Evangelio de hoy / Lunes de 11 de mayo de 2026

 



Evangelio de nuestro Señor Jesucristo según san Juan     15, 26 -- 16, 4


    A la Hora de pasar de este mundo al Padre, Jesús dijo a sus discípulos:
    «Cuando venga el Paráclito que Yo les enviaré desde el Padre, el Espíritu de la Verdad que proviene del Padre, Él dará testimonio de mí.
    Y ustedes también dan testimonio, porque están conmigo desde el principio.
    Les he dicho esto para que no se escandalicen.
    Serán echados de las sinagogas, más aún, llegará la hora en que los mismos que les den muerte pensarán que tributan culto a Dios.
    Y los tratarán así porque no han conocido ni al Padre ni a mí.
    Les he advertido esto para que cuando llegue esa hora, recuerden que ya lo había dicho. No les dije estas cosas desde el principio, porque Yo estaba con ustedes».

Palabra del Señor.

“Quien permanece junto a Jesús encuentra fuerza aun en medio de las pruebas.”

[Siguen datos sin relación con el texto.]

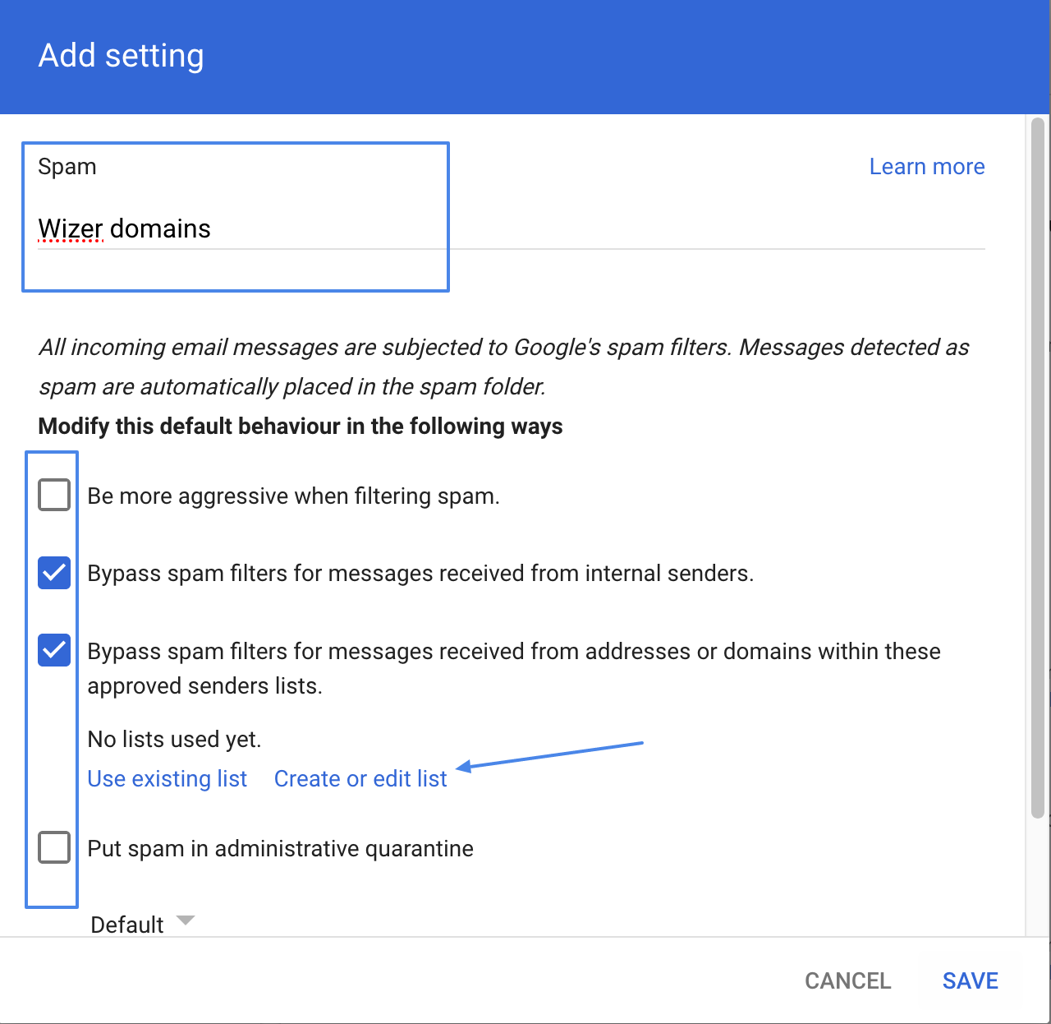Click the "Add setting" dialog header
The height and width of the screenshot is (1024, 1051).
120,55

Jesús prepara a sus discípulos para los momentos difíciles. Les habla con sinceridad: seguirlo no siempre será fácil. Habrá incomprensión, rechazo y pruebas. Pero junto con esta advertencia, les hace una promesa maravillosa: no estarán solos.

“El Espíritu de la verdad dará testimonio de mí”. El Espíritu Santo será fuerza, luz y consuelo para quienes permanezcan fieles a Jesús. Él sostendrá el corazón de los discípulos cuando aparezcan el miedo o la duda.

También hoy muchos cristianos viven dificultades por mantenerse fieles al Evangelio: a veces son burlas, indiferencia, críticas o el cansancio de hacer el bien en un mundo que muchas veces piensa distinto. Sin embargo, Jesús nos invita a no perder la paz. El discípulo verdadero no camina apoyado solo en sus propias fuerzas, sino en la presencia viva de Dios.

Jesús dice estas palabras “para que no se escandalicen”, es decir, para que no pierdan la fe cuando lleguen las pruebas. La fe madura también en medio de las dificultades. Allí aprendemos a confiar más profundamente en el Señor.

El Evangelio de hoy nos recuerda que dar testimonio de Cristo no significa ser perfectos, sino animarnos cada día a vivir con verdad, amor y fidelidad, dejando que el Espíritu Santo hable a través de nuestra vida.